- **Problem details**
With pictures left out, output exactly the lines of the listing below from the line that has "Where should I" to the line that has "Task: Click the current price tag 1794.97", both lines kept.

- **Data shown**
==============================

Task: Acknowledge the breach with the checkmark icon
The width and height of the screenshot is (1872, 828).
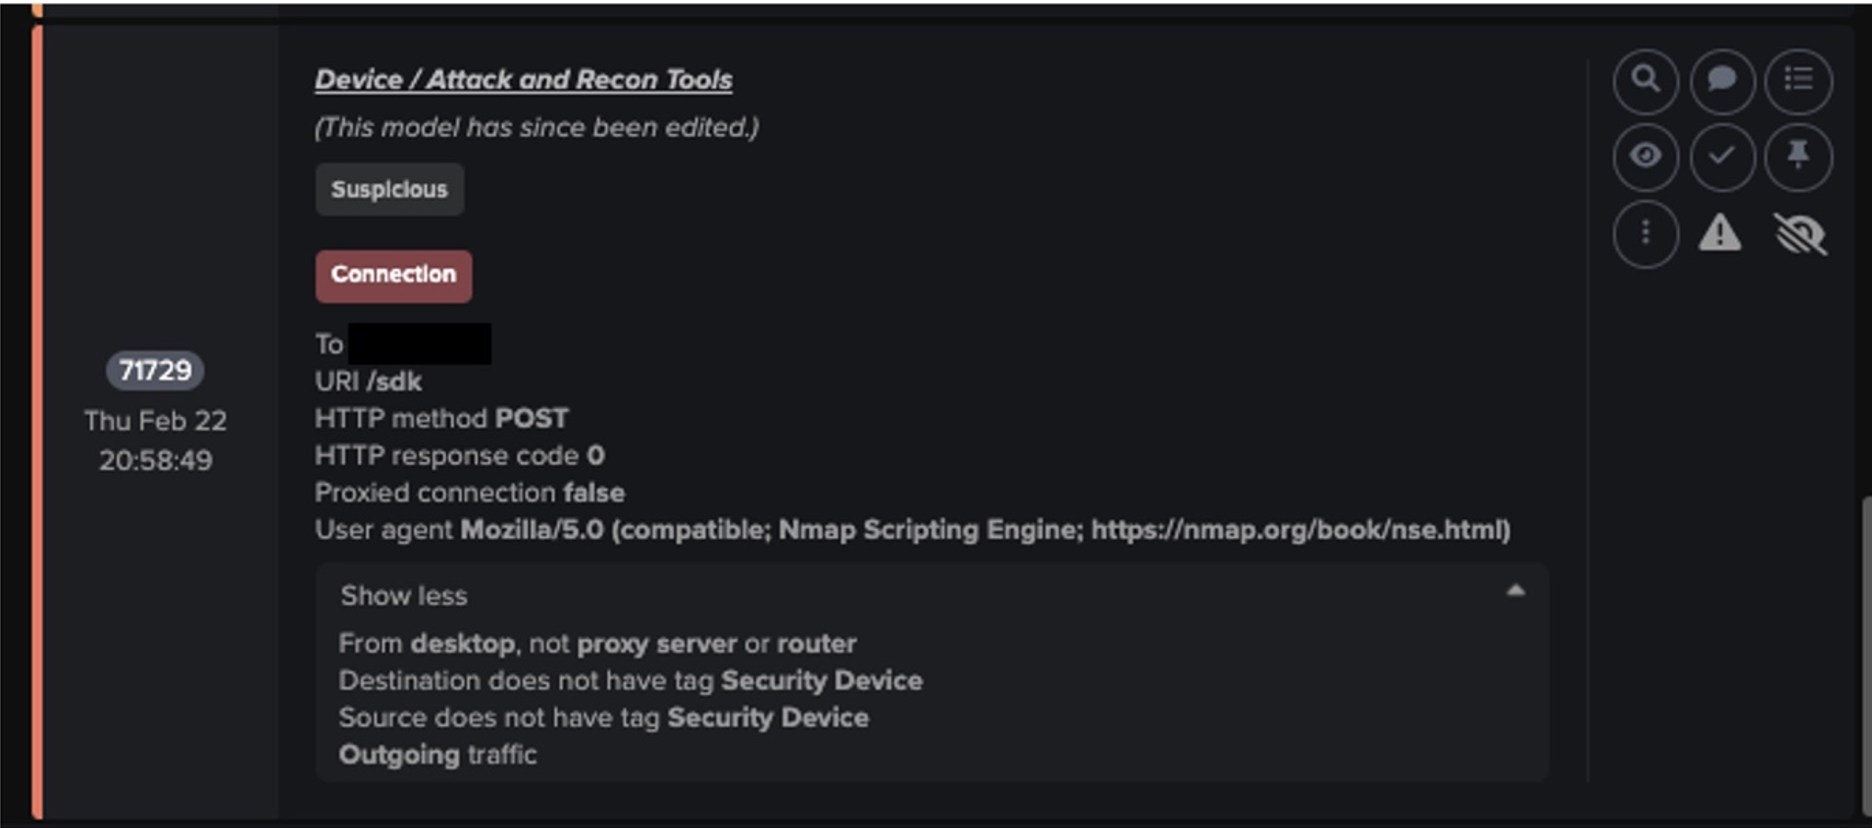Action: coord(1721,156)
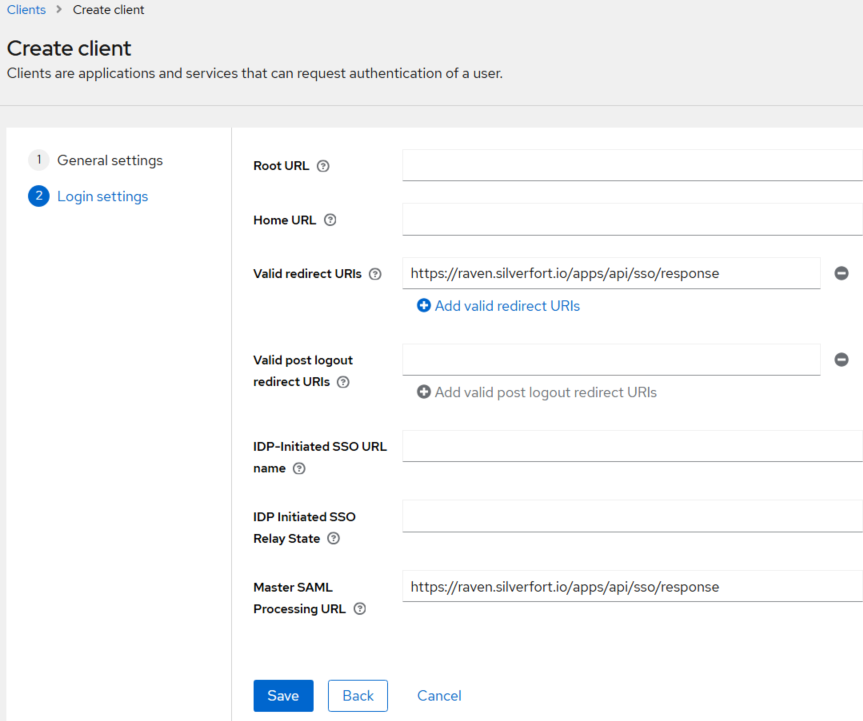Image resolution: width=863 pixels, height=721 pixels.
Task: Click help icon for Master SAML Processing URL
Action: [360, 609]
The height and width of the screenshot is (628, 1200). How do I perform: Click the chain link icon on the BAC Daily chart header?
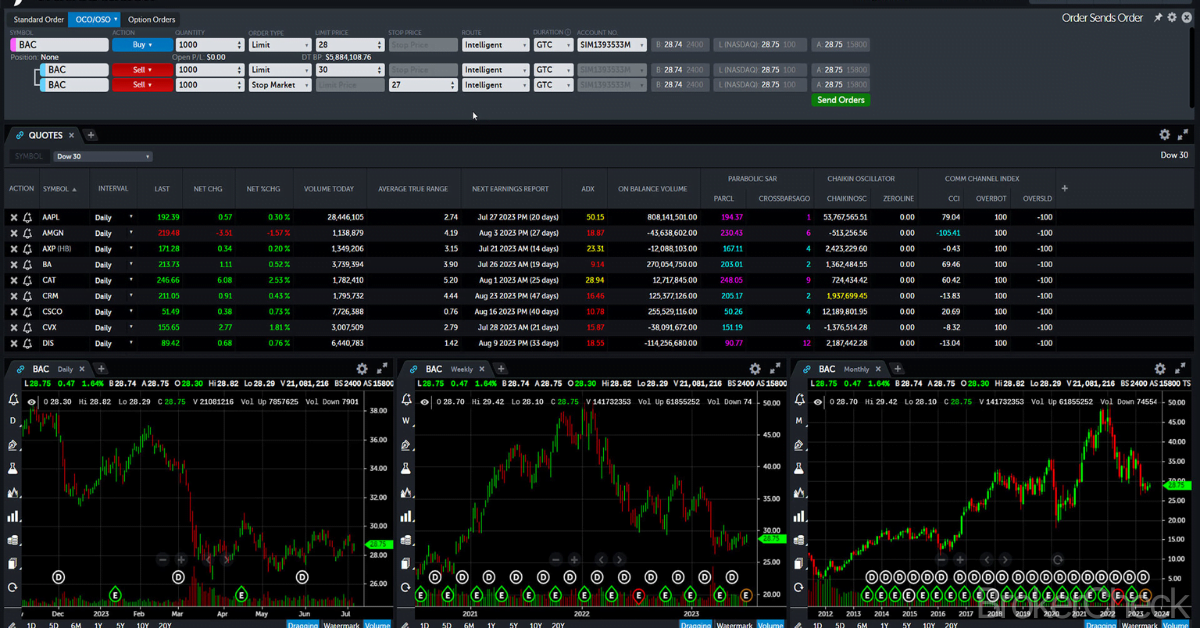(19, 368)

==============================

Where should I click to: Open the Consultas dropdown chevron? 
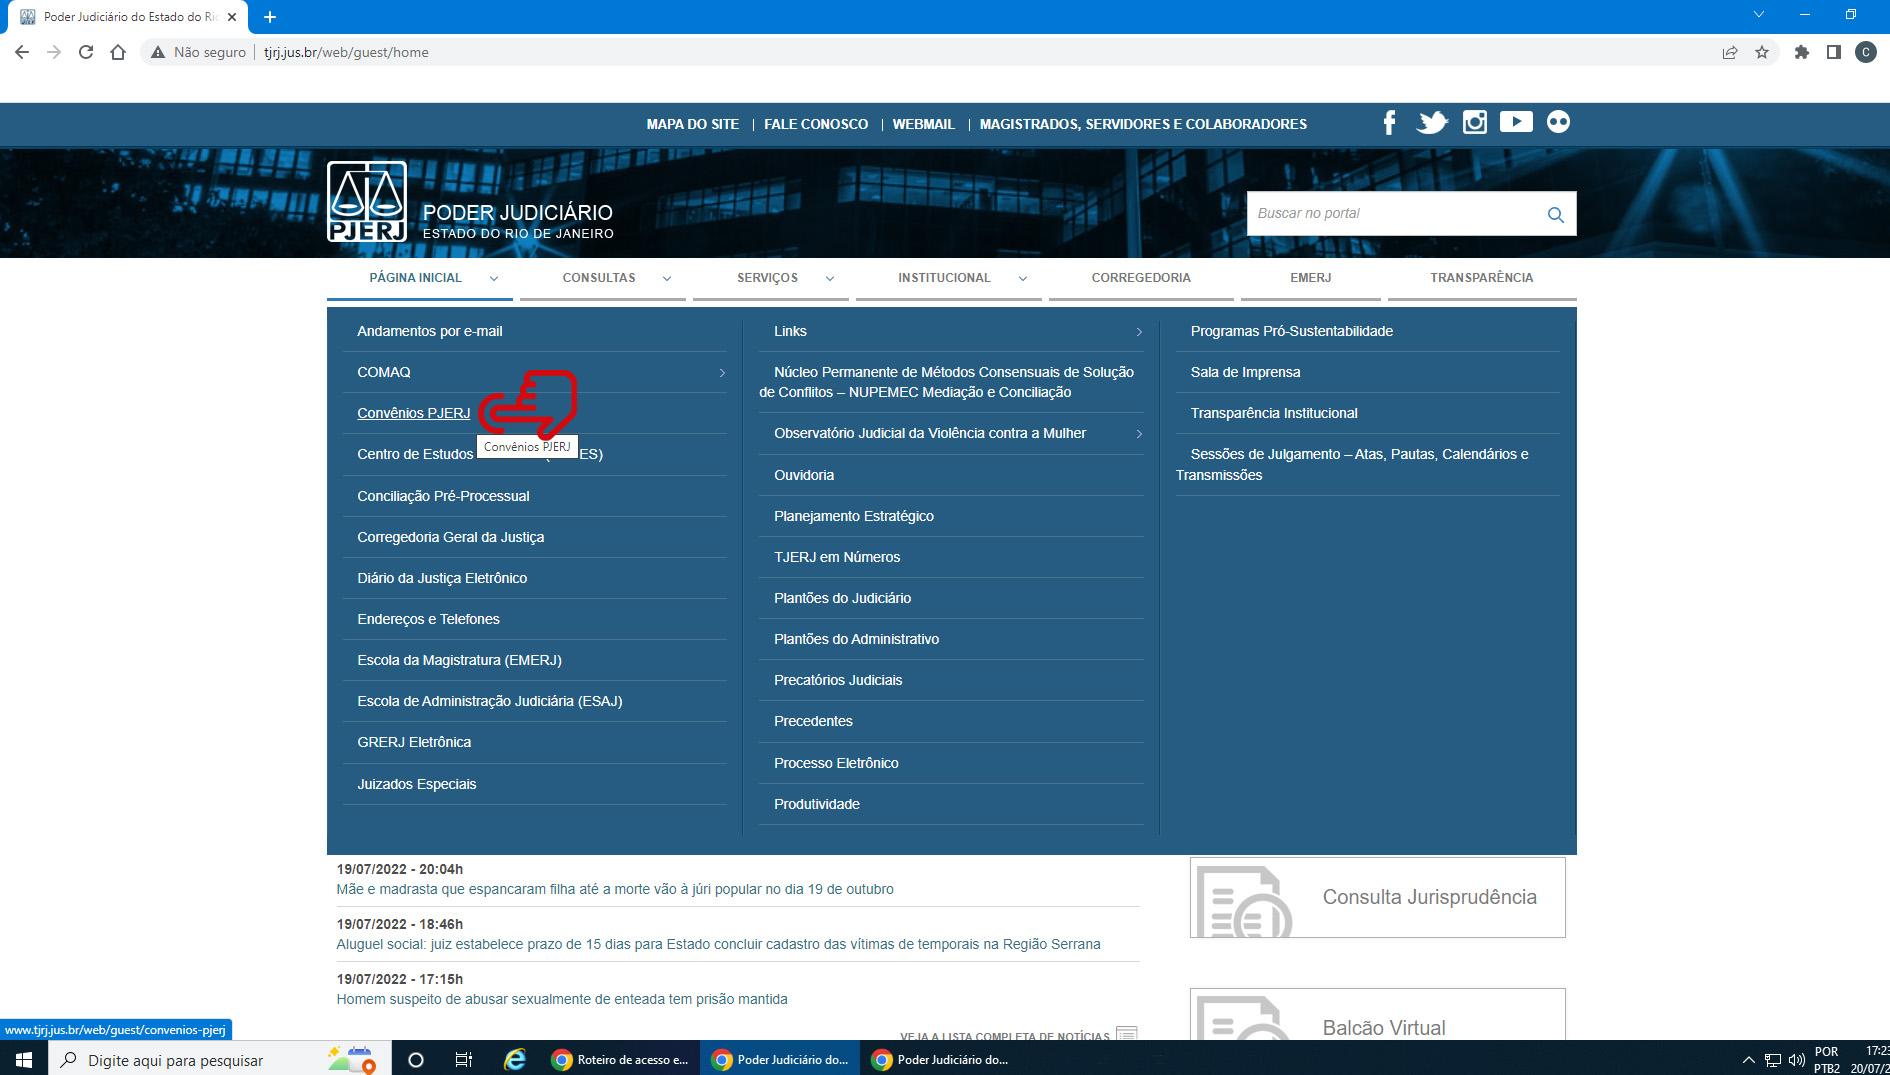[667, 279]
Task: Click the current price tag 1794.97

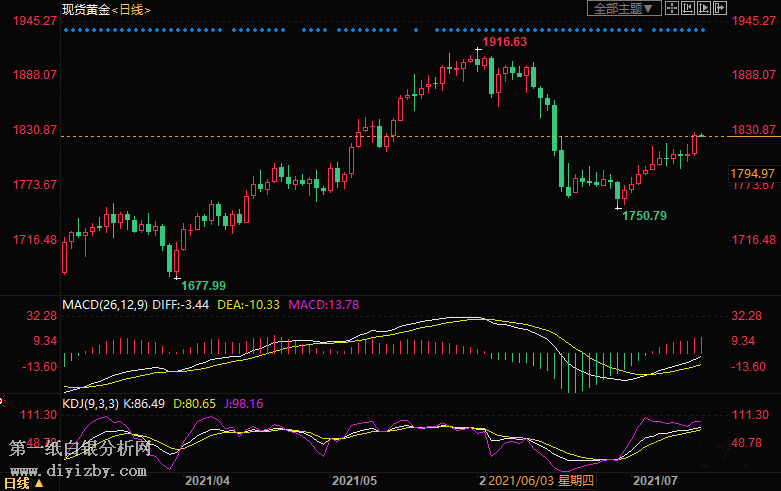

==============================

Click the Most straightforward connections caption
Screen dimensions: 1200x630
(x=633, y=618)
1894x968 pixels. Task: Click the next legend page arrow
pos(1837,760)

==============================

- **Response to this exercise**
Where should I click to: Open the Consultas dropdown chevron? 
[667, 279]
Task: Click the current price tag 1794.97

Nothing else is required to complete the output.